Il est encore trop tôt pour savoir comment manœuvrer avec le collectif. C’est comme si l’on s’adressait à un adolescent dans un corps d’adulte. Pour l’instant, le groupe affiche une imperméabilité devant tout ce remous à coup de punchlines et de décontractions assumées. Mais ne vous méprenez pas, le Villejuif Underground n’est pas si lunaire et déconnecté que ça. C’est en étant distant et vigilant que le quatuor trouve refuge pour le moment, derrière justement une attitude de « branleurs » comme aime à le rappeler un peu tout le monde, à tort…

Psychologiedecomptoir.org en pleine analyse

Pourquoi tant de simagrées alors que tout baigne ? La raison est simple, la peur, dans un futur alternatif, d’un « auto sabotage » déplorable.
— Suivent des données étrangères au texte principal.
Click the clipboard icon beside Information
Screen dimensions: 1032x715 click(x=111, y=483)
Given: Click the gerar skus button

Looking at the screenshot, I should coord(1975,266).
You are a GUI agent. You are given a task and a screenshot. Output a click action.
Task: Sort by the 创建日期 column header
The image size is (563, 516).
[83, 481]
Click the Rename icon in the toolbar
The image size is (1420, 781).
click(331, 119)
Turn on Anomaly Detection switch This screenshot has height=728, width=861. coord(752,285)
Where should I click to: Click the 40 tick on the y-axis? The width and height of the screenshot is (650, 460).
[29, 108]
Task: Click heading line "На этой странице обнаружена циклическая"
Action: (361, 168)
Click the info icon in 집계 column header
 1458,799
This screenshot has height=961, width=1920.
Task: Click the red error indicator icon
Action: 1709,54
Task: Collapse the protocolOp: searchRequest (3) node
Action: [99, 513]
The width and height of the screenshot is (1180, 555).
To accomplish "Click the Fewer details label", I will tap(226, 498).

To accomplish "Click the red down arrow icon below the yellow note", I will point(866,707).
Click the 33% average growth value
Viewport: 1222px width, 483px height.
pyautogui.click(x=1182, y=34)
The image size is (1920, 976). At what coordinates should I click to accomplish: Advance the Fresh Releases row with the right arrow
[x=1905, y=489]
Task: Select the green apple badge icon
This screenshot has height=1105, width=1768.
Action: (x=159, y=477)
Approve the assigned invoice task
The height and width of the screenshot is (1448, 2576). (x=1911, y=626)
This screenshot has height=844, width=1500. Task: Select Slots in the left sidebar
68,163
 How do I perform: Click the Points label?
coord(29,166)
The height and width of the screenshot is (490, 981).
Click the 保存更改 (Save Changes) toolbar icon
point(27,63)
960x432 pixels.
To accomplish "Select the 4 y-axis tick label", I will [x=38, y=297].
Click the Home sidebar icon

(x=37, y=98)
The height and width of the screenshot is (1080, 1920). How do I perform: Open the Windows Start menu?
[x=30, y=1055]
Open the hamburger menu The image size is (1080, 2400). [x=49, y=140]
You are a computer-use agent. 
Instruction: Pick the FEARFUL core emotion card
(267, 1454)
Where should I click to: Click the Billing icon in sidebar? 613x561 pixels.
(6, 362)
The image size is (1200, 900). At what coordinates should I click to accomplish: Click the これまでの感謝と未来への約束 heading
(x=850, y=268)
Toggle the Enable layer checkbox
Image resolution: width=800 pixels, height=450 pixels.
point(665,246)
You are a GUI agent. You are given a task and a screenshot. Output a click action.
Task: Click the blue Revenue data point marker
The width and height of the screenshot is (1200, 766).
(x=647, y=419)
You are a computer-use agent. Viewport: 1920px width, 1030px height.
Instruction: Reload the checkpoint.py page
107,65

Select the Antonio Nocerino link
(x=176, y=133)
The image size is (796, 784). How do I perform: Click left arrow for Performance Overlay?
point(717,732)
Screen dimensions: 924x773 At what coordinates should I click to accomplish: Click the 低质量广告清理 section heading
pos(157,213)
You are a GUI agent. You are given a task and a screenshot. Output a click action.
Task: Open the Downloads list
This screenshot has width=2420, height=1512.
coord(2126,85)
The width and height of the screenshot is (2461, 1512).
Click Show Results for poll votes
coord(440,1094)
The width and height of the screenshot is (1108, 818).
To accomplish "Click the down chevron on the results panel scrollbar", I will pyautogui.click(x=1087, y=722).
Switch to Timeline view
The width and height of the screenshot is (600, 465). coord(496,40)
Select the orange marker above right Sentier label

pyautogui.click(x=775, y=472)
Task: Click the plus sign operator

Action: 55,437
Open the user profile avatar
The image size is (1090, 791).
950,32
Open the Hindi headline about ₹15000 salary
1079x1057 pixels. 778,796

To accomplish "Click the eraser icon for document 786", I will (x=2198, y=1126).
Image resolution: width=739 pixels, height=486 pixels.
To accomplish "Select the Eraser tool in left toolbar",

Tous les scénarii catastrophes sont imaginables : un troisième album volontairement inaccessible, indigeste ou bien inégale, voire une pause du groupe. Tout cela pour avoir un peu de leste. Parce qu’à force de mettre des sous dans la machine, de déborder de flagornerie, de congratuler à tout va, on va finir par péter la machine qu’on chérissait tant.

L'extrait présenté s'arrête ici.